Member of the Minnesota House of Representatives from the 21B district
- In office January 3, 1995 – January 6, 2003
- Preceded by: Andy Steensma
- Succeeded by: Brad Finstad

Personal details
- Born: May 8, 1938 Rock Valley, Iowa, U.S.
- Died: February 14, 2022 (aged 83) Ivanhoe, Minnesota, U.S.
- Party: Republican
- Spouse: Ruth VanBuren ​(m. 1964)​
- Children: 4
- Education: University of South Dakota (BPharm) South Dakota State University (BM) University of Iowa (MD)

= Richard Mulder =

American physician and state politician (1938–2022)

Richard Dean Mulder (May 8, 1938 – February 14, 2022) was an American politician and family physician in the state of Minnesota. He served in the Minnesota House of Representatives from 1995 until 2002.

In 2004, he served as a Minnesota state delegate at the 2004 Republican National Convention in New York.

== Early life and education ==
Mulder was born and raised in Rock Valley, Iowa, along with four siblings.
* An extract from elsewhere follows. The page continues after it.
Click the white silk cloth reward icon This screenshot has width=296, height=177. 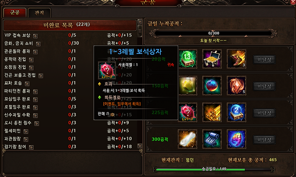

He graduated from Rock Valley Public High School in 1956, and then attended South Dakota State University, graduating with a Bachelor's in Pharmacy in 1960. He later received a Bachelor's in Medicine from University of South Dakota in 1966, and later graduated with a Doctor of Medicine from the University of Iowa in 1969.

== Career ==
Mulder ran unsuccessfully as an Independent Republican candidate for the Minnesota House of Representatives in 1992. Running again with the party in 1994, Mulder won the District 21B election over Democratic incumbent Andy Steensma, 7,198 votes to 6,261.

In 1996, Mulder defended a state law supporting the practice of "drive-through" infant deliveries, saying "I made sure my wife stayed in the hospital five days, but then she told me it was a waste of money... I did some research and found that many mothers couldn't afford the longer stay and in most cases, it just wasn't necessary."

In 1998, he was given a 100% rating by Gun Owners of America.

==Death==
Mulder died at his home in Ivanhoe, Minnesota on February 14, 2022, at the age of 83.